Ok, so we've got something like
    OSD: < always | fullscreen | never > (default fullscreen)
    OSD speed display: < yes | no >  (default no)
I think that works pretty well.


> 8.  Timers.  The OSD messages, if any exist, get rendered every frame, so I
> update the remaining display time every frame.  This is also used to
> smoothly fade out the OSD when its display time is up.  Is this OK or
> should
> it be a g_timeout?  The status message timer would be best switched to a
> g_timeout, but it will also need a special case to keep the speed update
> from clobbering it while another message is being displayed.
>

It probably needs to key off the GUI timer as well, for the same reason
(consistent message times) rather than keeping it's own count. Handling
fadeout smoothly may be tricky though.
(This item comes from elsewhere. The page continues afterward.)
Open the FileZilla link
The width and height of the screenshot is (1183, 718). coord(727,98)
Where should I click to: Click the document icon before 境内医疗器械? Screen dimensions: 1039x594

Speed update is more of an ongoing
thing, so it can update whenever (assuming it occupies a different spot to
the message).


> 9.  I'm an opengl noob.  Let me know if I did anything stupid in my drawing
> code or hooked up osd_render() to the rest of the code in a horrible way
> :-)  Something's still not perfect, as I get a little flickering in the
> text
> on my mythtv box.
>

I'll go through the code properly after I get it to build, but you're
probably being being caught out by the fact that we currently draw directly
to the front buffer and don't bother double-buffering (ie treating the
render texture as the back buffer). Because we're now compositing on top of
the render texture, will probably need to go back to double-buffering.
Basically, (IIRC) glDrawBuffer( GL_BACK ) before drawing into the window,
then video_glx_swap_buffers() at the end. Might need to reset the draw
buffer back to GL_FRONT afterwards, I'm not sure off the top of my head.